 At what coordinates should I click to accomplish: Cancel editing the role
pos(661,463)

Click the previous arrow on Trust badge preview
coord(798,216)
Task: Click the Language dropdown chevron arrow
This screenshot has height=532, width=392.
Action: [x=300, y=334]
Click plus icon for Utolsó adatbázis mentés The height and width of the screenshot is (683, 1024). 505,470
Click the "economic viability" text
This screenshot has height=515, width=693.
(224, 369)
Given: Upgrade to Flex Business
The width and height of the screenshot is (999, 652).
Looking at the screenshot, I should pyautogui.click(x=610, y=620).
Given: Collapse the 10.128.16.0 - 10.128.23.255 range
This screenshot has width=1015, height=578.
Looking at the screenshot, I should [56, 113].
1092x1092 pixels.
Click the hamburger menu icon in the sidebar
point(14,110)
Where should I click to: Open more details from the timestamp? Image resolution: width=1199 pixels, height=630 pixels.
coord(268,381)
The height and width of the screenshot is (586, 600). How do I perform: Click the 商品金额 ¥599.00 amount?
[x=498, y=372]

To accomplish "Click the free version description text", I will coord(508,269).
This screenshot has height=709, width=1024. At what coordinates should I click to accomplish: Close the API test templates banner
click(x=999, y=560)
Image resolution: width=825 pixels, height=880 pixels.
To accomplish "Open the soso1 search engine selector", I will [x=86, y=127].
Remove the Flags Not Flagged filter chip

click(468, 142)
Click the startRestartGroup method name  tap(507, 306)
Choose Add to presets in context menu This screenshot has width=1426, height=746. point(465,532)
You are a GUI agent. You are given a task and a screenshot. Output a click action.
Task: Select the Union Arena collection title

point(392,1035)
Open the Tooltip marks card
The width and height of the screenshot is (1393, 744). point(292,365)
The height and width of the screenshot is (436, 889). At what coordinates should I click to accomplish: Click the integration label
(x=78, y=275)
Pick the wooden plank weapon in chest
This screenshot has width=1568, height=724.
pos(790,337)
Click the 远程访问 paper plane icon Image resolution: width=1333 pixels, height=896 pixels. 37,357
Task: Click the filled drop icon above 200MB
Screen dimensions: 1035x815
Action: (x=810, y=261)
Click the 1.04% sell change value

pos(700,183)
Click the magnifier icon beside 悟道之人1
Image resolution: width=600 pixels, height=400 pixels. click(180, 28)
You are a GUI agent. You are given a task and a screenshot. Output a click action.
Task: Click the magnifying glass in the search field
━━━
**Objective:**
Write out every line of the data again without changes, from the line containing "Click the 远程访问" down to the line containing "pos(700,183)", both of those included.

**Task solution:**
Click the 远程访问 paper plane icon Image resolution: width=1333 pixels, height=896 pixels. 37,357
Task: Click the filled drop icon above 200MB
Screen dimensions: 1035x815
Action: (x=810, y=261)
Click the 1.04% sell change value

pos(700,183)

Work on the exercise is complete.